Ibrahim: Estamos sob ocupação militar e intervenção de Israel. Eu acho que a situação na Cisjordânia nunca esteve tão pior, conforme os contatos que eu tenho tido com as pessoas comuns que vivem lá e com autoridades do governo. Os israelenses entram em todas as cidades na hora que querem, perseguem, prendem cidadãos… Hoje, por exemplo, é a segunda sexta-feira do Ramadã, em que o ritual dos muçulmanos é visitar antigos locais da religião deles, e foram impedidos e atacados por Israel. As imagens são claras. A Cisjordânia vive um bloqueio, os colonos atacam os carros que transitam nas ruas, o movimento está praticamente paralisado por causa do medo das represálias. A vida está paralisada na Cisjordânia neste momento.

Brasileiros – E qual é o posicionamento da comunidade internacional? O que deveria ser feito sobre as violações de direitos humanos?

Ibrahim: Eu acho os sequestros e os assassinatos devem ser condenados. Os três meninos israelenses foram assassinados e um rapaz palestino foi queimado vivo. Os autores desses atos devem ser punidos. Mas também não podemos nos esquecer dos crimes que estão sendo cometidos agora. O que está acontecendo agora são crimes de guerra. Não deixam de ser abomináveis assim como foram também o assassinato dos três jovens israelenses e do menino palestino. O que está acontecendo em Gaza é a destruição total de uma sociedade. Nós somos solidários com as famílias das vítimas dos dois lados, mas também queremos que os autores do que está sendo feito agora também sejam levados aos tribunais.

Brasileiros – E qual é a posição do Brasil? 

Ibrahim: Sim, estamos em contato com o Brasil. Até agora tivemos o apoio solidário por parte da sociedade civil e eu acredito que o governo brasileiro vai se pronunciar sobre o assunto.
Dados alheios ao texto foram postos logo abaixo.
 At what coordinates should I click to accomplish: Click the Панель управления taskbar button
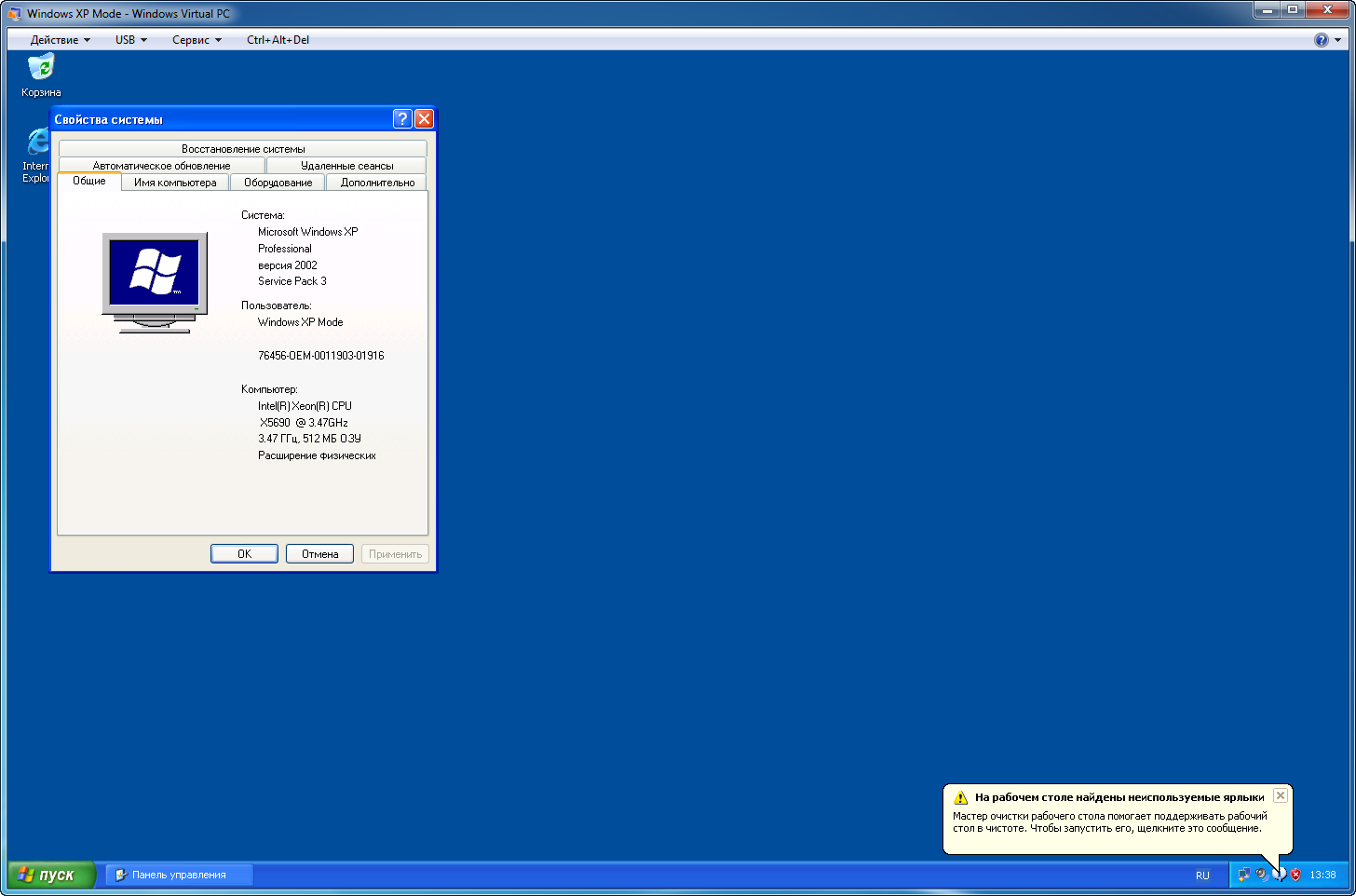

A posição brasileira sempre foi clara e contundente contra a agressão, a violência e a favor da paz e das negociações.


Comentários

4 respostas para ““A ONU é um tigre sem dentes”, diz embaixador da Palestina”

  1. Não sou a favor da guerra,mas os próprios palestinos colocam os seus civis como escudo humanos,sem se preocupar com isso,só para acusar Israel de crime de guerra , sei que não é fácil viver uma guerra ,mas todos chefe de estado tem que cuidar em primeiro lugar em proteger os seu civis, coisa que os palestino não estão fazendo ao contrário, e a ONU tem que tomar as redias e acabar com esses conflitos onde quem mais sofre ´são os civis

  2. Avatar de Alex Machado
    Alex Machado

    Se tivéssemos alguém de pulso firme na Presidência do Brasil, cortaria as relações diplomáticas e comerciais com Israel agora e forçaria os aliados da América do Sul a fazer o mesmo.
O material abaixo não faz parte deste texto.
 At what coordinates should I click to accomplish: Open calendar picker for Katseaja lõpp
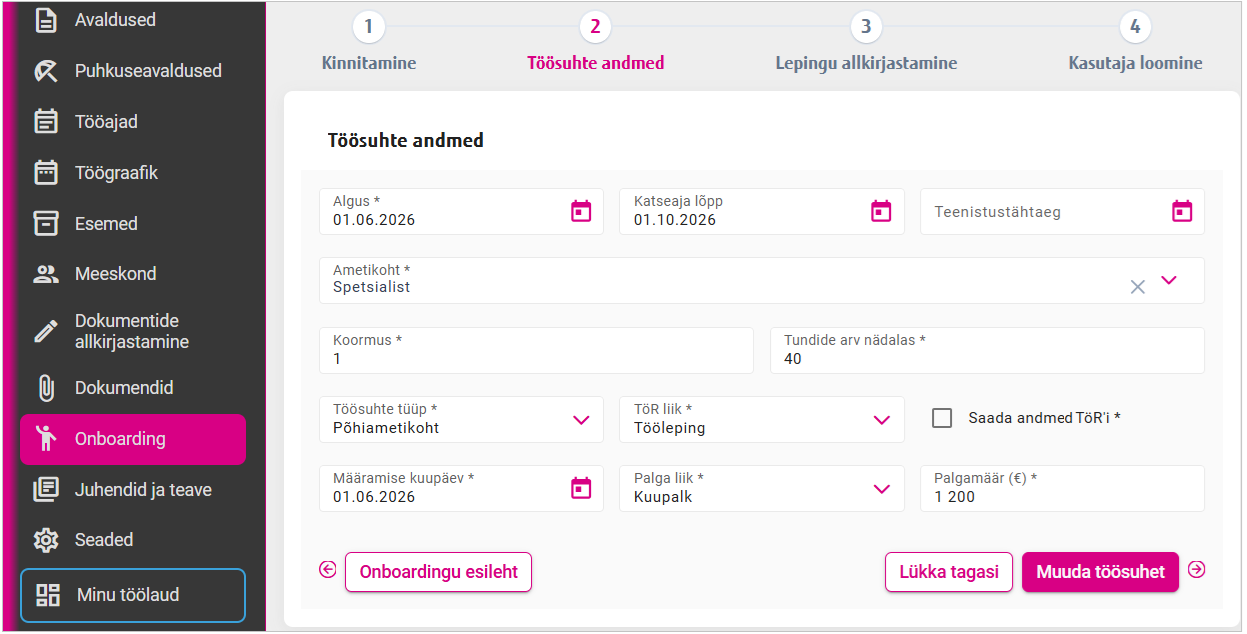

  3. Sou totalmente contra GUERRA! Até que em fim leio uma notícia que de fato que nos faça conhecer a posição da Palestina. Parabéns pela iniciativa! A grande mídia faz com a Palestina o que fazem com o governo do PT.Para eles se trata de terrorismo e no entanto se trata de uma agressão desmedida para expansão territorial!

    1. Avatar de Bernardete Baronti
      Bernardete Baronti

      Concordo com as palavras de Gutierres. A grande mídia sionista/imperialista mostra o Povo Palestino como sendo “terroristas”. Infelizmente, muitos passam a acreditar porque pensam que o que escutam é a verdade. Na verdade, o Povo Palestino tem vivido uma catástrofe desde a criação do Estado Sionista de Israel em 1948.